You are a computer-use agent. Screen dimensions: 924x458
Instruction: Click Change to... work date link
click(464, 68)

__________

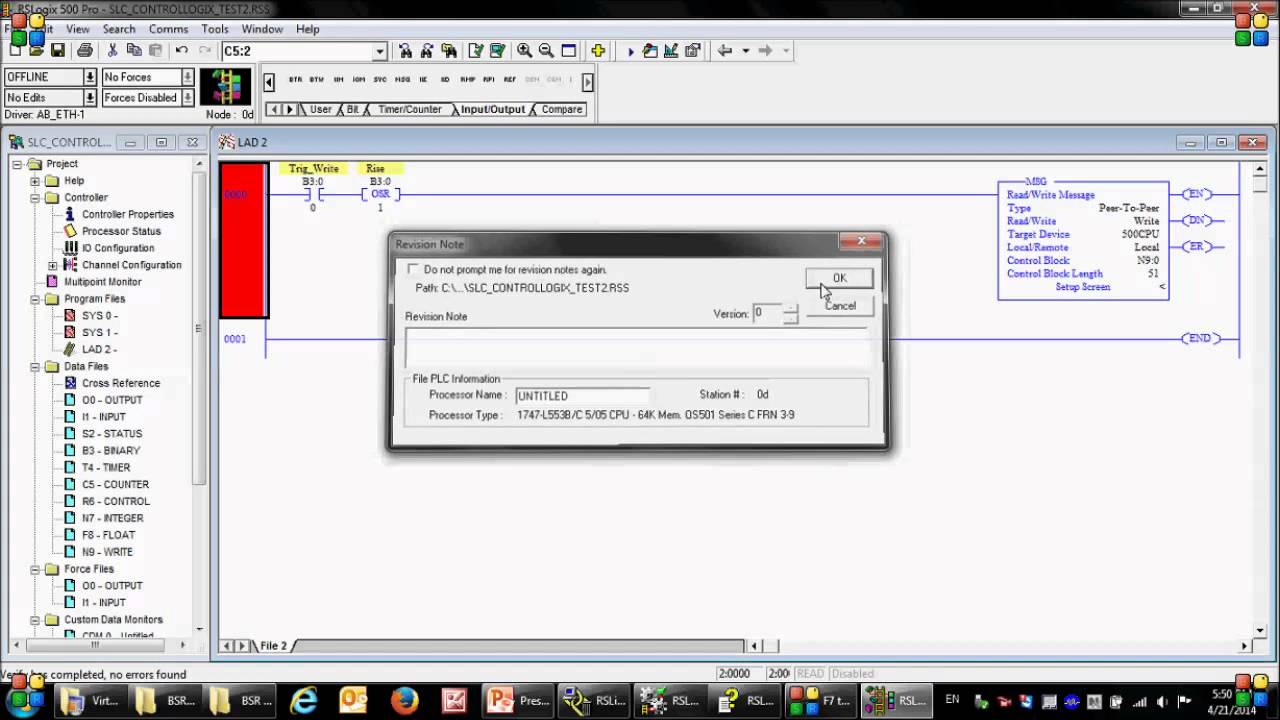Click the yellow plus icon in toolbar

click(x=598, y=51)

__________

_WORK REQUIRED_. Edit everything from the line containing "You are a computer-use" down to the line containing "click(464, 68)", replacing "work date" with "start date" and leaving the rest unchanged. Return only those lines.

_COMPLETE OUTPUT_.
You are a computer-use agent. Screen dimensions: 924x458
Instruction: Click Change to... start date link
click(464, 68)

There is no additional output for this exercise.